== SUPPLIED MATERIAL ==

★ ★ ★

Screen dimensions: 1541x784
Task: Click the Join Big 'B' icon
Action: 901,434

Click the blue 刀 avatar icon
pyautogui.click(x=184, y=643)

★ ★ ★

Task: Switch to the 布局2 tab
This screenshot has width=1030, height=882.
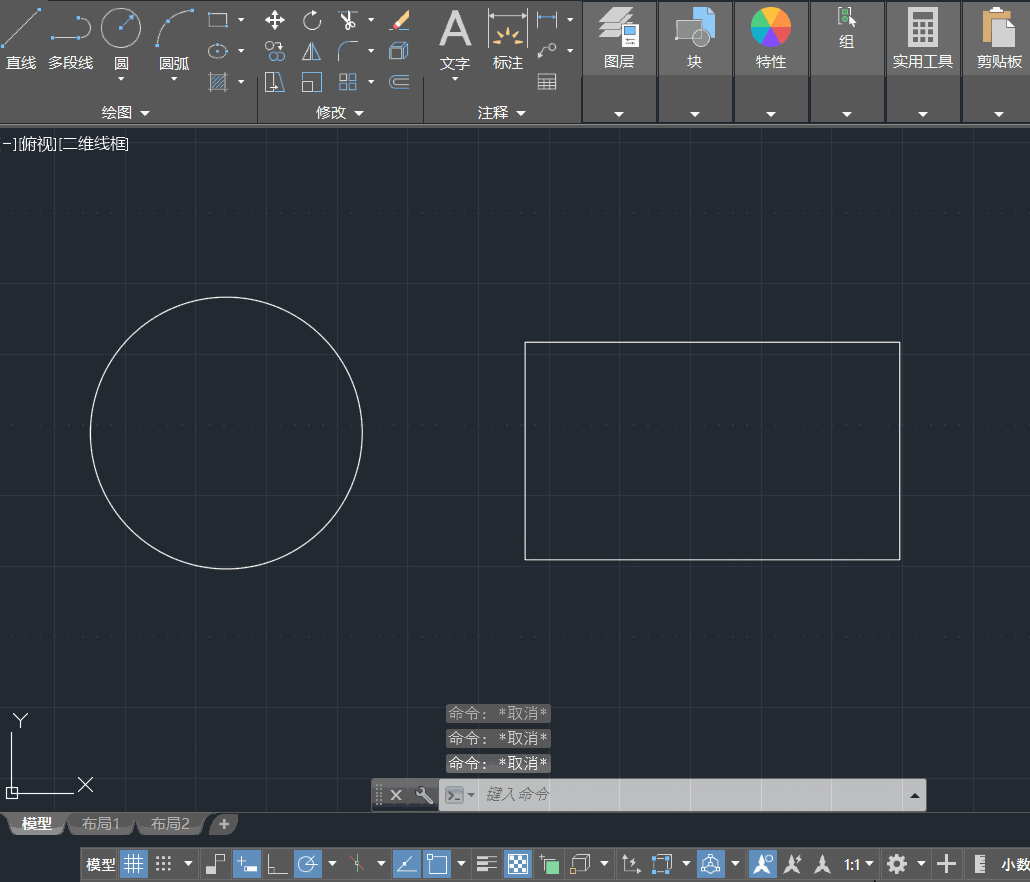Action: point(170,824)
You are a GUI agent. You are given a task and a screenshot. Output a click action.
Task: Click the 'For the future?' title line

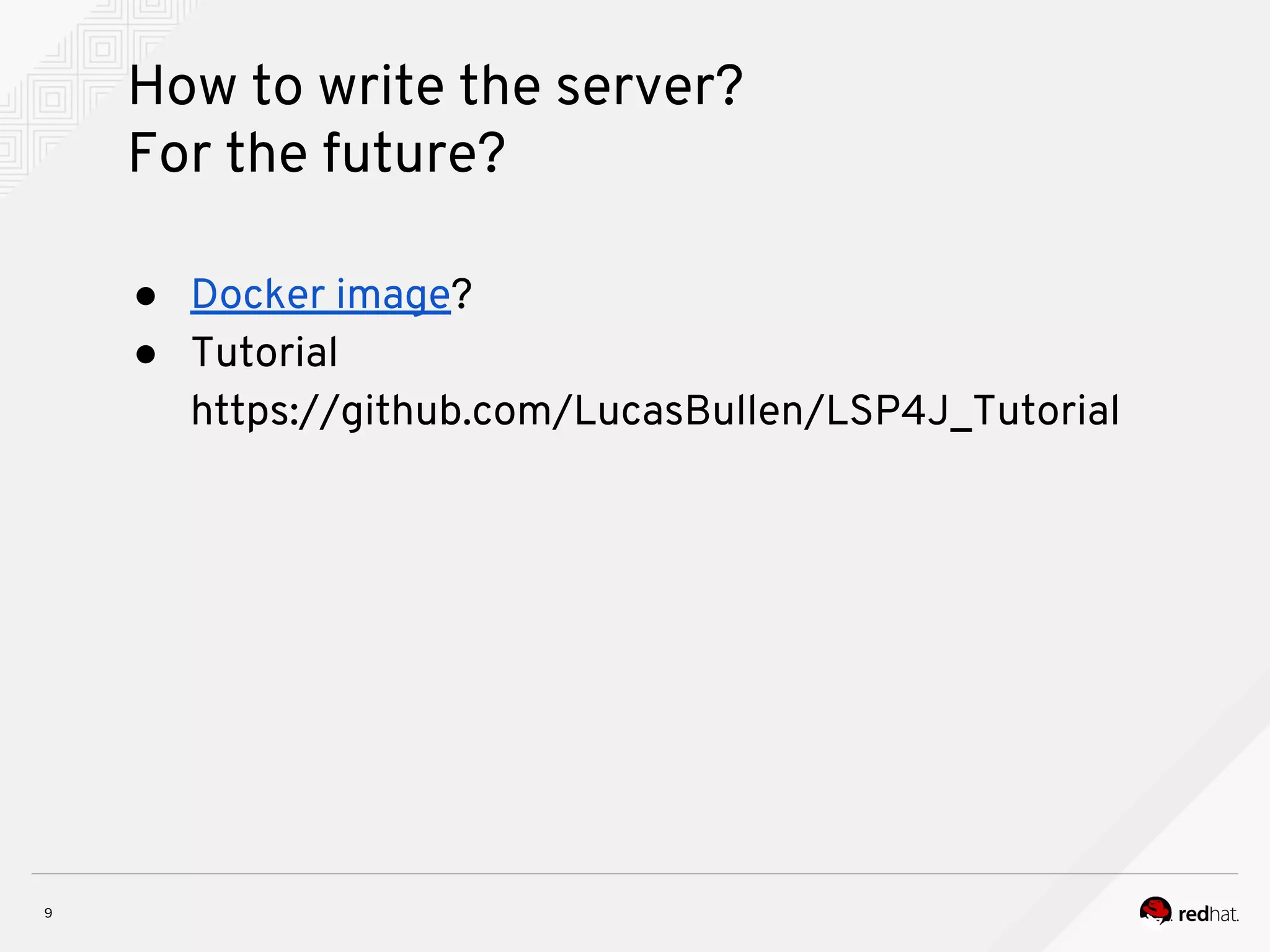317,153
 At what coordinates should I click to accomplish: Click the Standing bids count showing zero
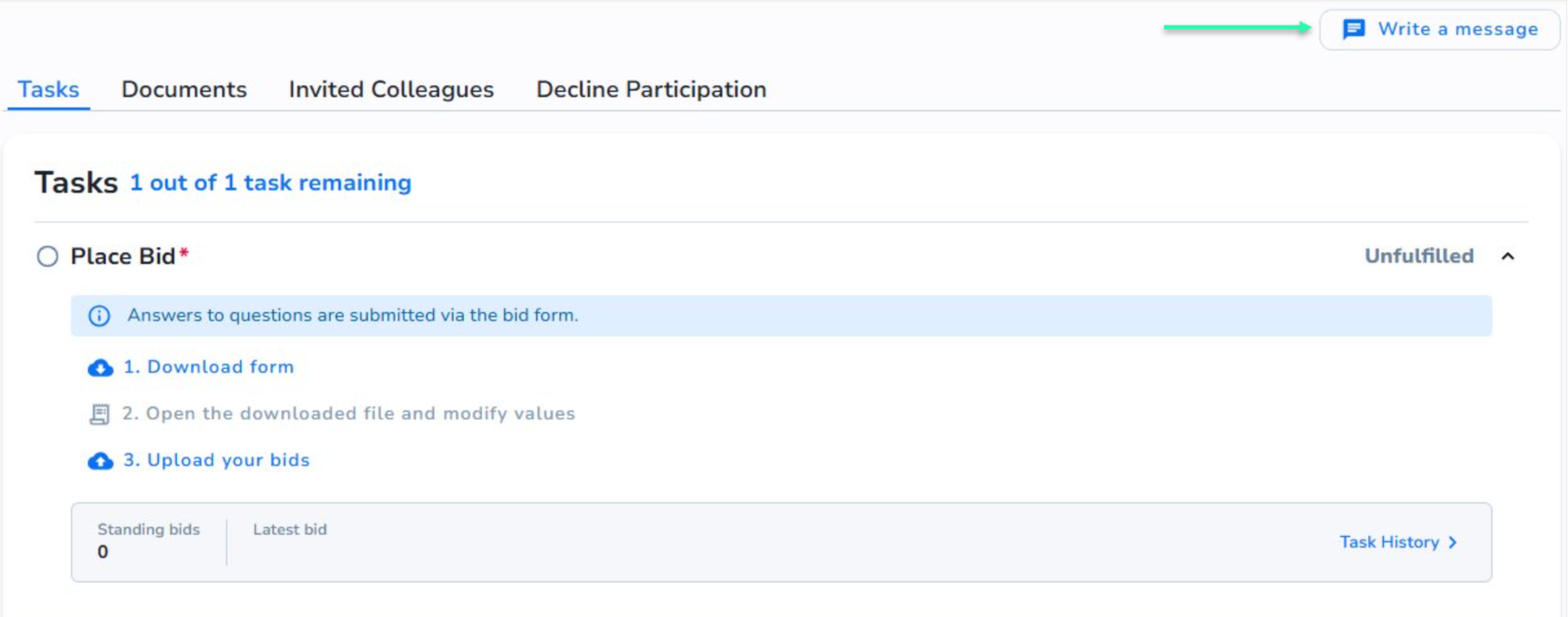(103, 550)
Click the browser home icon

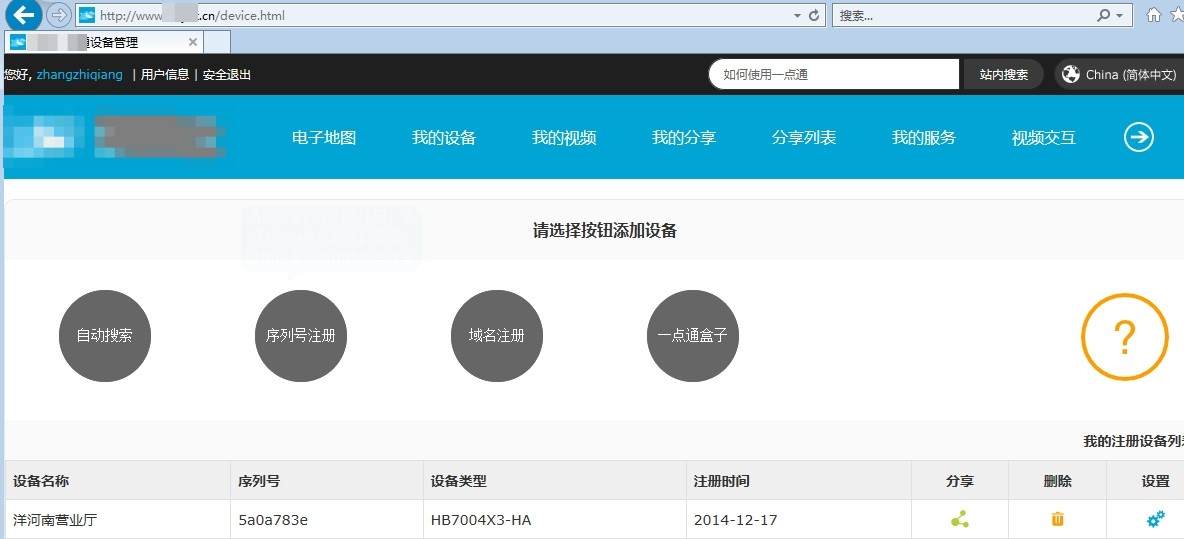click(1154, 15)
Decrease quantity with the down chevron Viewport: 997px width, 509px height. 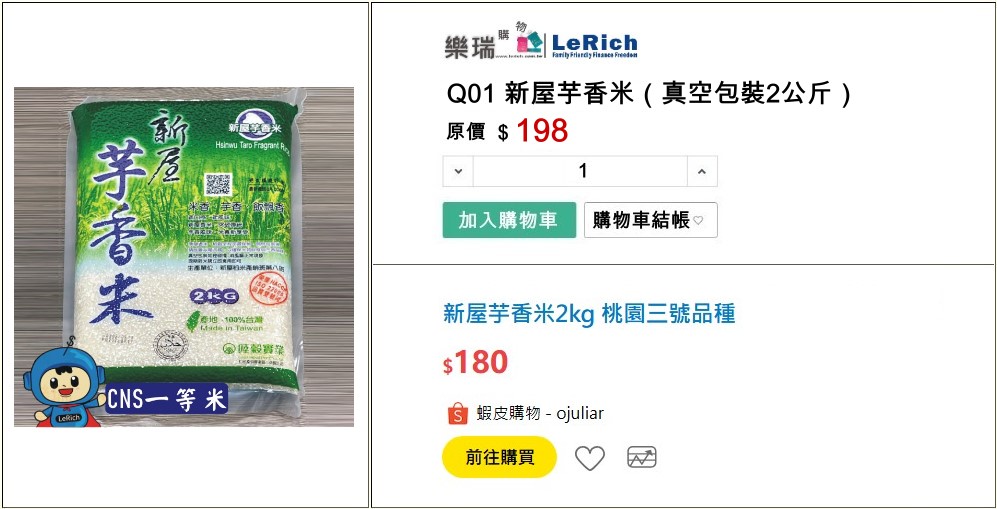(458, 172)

★ ★ ★

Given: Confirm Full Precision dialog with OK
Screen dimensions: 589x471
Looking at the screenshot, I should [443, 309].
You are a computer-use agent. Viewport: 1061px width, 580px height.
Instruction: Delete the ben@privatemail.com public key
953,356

★ ★ ★

== WHAT NEEDS TO BE DONE ==
Count the lines in the entries above that contain the word "icon", and reply with only that number.

== EXPECTED ANSWER ==
3